In addition to satisfying the foregoing requirements under our Bylaws, to comply with the universal proxy rules, stockholders who intend to solicit proxies in support of director nominees other than our nominees must provide notice that sets forth the information required by Rule 14a-19 under the Exchange Act, including a statement that such person intends to solicit the holders of shares representing at least 67% of the voting power of shares entitled to vote on the election of directors in support of director nominees other than the Company’s nominees.

Proposals and notices of intention to present proposals at the 2024 Annual Meeting should be addressed to the attention of the Corporate Secretary at Grove’s offices at 1301 Sansome Street, San Francisco, CA 94111.

COMMUNICATIONS WITH THE BOARD OF DIRECTORS

It is the policy of the Board that stockholders shall have reasonable access to directors at annual meetings of stockholders and an opportunity to communicate directly with directors on appropriate matters. The Board will generally respond, or cause the Company to respond, in writing to bona fide communications from stockholders addressed to one or more members of the Board.
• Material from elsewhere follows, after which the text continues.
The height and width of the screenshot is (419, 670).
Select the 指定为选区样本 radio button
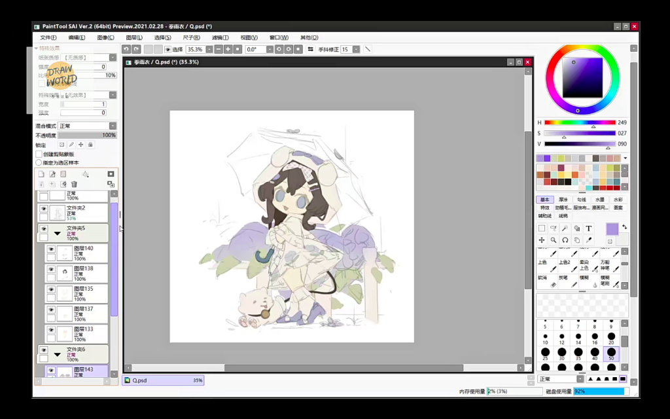click(39, 162)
Stockholders and other interested parties are invited to communicate with the Board or any of its committees or directors by writing to legal@grove.co.

HOUSEHOLDING OF PROXY MATERIALS

SEC rules permit companies and intermediaries such as brokers to satisfy delivery requirements for proxy statements and notices with respect to two or more stockholders sharing the same address by delivering a single proxy statement or a single notice addressed to those stockholders. This process, which is commonly referred to as “householding,” provides cost savings for companies and helps the environment by conserving natural resources. Some brokers household proxy materials, delivering a single proxy statement or notice to multiple stockholders sharing an address unless contrary instructions have been received from the affected stockholders. Once you have received notice from your broker that they will be householding materials to your address, householding will continue until you are notified otherwise or until you revoke your consent.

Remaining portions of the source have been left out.